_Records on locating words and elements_
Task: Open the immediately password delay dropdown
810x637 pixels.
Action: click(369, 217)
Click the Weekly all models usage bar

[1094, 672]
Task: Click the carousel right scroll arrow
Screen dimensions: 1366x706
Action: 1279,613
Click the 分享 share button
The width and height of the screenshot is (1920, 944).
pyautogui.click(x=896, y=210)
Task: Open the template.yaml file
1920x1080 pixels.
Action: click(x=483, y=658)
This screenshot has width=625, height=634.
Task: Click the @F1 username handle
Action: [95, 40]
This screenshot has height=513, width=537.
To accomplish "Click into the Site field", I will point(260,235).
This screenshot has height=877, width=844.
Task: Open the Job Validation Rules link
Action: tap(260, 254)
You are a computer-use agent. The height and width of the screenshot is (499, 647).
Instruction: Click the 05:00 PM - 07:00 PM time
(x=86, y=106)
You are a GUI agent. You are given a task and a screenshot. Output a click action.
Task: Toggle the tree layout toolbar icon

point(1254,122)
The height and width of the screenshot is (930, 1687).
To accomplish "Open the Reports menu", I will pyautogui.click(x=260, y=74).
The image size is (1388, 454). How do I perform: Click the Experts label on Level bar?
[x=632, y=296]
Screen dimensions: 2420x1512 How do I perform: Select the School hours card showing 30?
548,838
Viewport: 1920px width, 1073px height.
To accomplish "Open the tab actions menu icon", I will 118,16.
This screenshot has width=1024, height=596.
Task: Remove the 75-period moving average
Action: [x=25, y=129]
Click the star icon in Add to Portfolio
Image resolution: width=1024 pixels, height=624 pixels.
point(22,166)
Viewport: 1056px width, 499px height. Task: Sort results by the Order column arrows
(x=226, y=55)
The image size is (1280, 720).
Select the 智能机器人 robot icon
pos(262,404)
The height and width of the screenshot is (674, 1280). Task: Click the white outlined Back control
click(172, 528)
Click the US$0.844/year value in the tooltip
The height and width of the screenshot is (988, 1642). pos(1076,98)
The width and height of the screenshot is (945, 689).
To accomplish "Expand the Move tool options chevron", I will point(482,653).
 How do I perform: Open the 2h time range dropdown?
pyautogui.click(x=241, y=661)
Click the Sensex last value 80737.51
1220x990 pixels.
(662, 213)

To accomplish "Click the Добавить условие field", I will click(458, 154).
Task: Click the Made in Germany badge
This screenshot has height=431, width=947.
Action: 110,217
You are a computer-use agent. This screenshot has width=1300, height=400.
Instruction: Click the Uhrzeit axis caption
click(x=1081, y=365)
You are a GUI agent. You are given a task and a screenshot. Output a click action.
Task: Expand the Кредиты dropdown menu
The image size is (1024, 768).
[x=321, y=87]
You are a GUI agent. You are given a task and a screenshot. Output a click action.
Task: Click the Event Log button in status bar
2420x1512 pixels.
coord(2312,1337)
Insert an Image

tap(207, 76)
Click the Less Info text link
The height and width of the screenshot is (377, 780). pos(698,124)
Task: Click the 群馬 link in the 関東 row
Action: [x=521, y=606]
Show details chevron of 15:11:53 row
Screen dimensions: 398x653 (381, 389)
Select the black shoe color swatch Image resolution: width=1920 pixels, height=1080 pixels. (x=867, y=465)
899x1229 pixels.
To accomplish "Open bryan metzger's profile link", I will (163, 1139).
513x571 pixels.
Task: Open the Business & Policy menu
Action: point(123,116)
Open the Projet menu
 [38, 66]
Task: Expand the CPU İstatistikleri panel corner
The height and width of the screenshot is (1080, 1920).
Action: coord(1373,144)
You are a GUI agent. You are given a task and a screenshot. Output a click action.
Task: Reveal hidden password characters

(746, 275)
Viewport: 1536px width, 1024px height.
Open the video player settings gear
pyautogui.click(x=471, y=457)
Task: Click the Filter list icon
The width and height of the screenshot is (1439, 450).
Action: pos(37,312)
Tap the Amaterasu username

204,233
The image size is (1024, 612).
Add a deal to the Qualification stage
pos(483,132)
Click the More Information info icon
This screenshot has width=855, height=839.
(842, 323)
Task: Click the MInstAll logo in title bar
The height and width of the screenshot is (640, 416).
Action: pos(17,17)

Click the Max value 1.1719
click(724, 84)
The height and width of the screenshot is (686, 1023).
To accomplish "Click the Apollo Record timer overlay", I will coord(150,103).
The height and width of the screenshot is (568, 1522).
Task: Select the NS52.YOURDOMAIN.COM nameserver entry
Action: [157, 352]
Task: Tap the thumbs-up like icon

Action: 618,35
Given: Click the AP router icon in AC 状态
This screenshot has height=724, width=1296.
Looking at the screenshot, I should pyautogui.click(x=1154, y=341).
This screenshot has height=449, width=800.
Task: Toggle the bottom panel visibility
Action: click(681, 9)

_Required work_
Rewrite the records from the line containing "Click the 分享 share button" through the line containing "pos(262,404)" as a Markdown table with the columns Row and Record line. Give one row per line and omit blank lines.

_Expected output_
| Row | Record line |
|---|---|
| 1 | Click the 分享 share button |
| 2 | The width and height of the screenshot is (1920, 944). |
| 3 | pyautogui.click(x=896, y=210) |
| 4 | Task: Open the template.yaml file |
| 5 | 1920x1080 pixels. |
| 6 | Action: click(x=483, y=658) |
| 7 | This screenshot has width=625, height=634. |
| 8 | Task: Click the @F1 username handle |
| 9 | Action: [95, 40] |
| 10 | This screenshot has height=513, width=537. |
| 11 | To accomplish "Click into the Site field", I will point(260,235). |
| 12 | This screenshot has height=877, width=844. |
| 13 | Task: Open the Job Validation Rules link |
| 14 | Action: tap(260, 254) |
| 15 | You are a computer-use agent. The height and width of the screenshot is (499, 647). |
| 16 | Instruction: Click the 05:00 PM - 07:00 PM time |
| 17 | (x=86, y=106) |
| 18 | You are a GUI agent. You are given a task and a screenshot. Output a click action. |
| 19 | Task: Toggle the tree layout toolbar icon |
| 20 | point(1254,122) |
| 21 | The height and width of the screenshot is (930, 1687). |
| 22 | To accomplish "Open the Reports menu", I will pyautogui.click(x=260, y=74). |
| 23 | The image size is (1388, 454). How do I perform: Click the Experts label on Level bar? |
| 24 | [x=632, y=296] |
| 25 | Screen dimensions: 2420x1512 How do I perform: Select the School hours card showing 30? |
| 26 | 548,838 |
| 27 | Viewport: 1920px width, 1073px height. |
| 28 | To accomplish "Open the tab actions menu icon", I will 118,16. |
| 29 | This screenshot has width=1024, height=596. |
| 30 | Task: Remove the 75-period moving average |
| 31 | Action: [x=25, y=129] |
| 32 | Click the star icon in Add to Portfolio |
| 33 | Image resolution: width=1024 pixels, height=624 pixels. |
| 34 | point(22,166) |
| 35 | Viewport: 1056px width, 499px height. Task: Sort results by the Order column arrows |
| 36 | (x=226, y=55) |
| 37 | The image size is (1280, 720). |
| 38 | Select the 智能机器人 robot icon |
| 39 | pos(262,404) |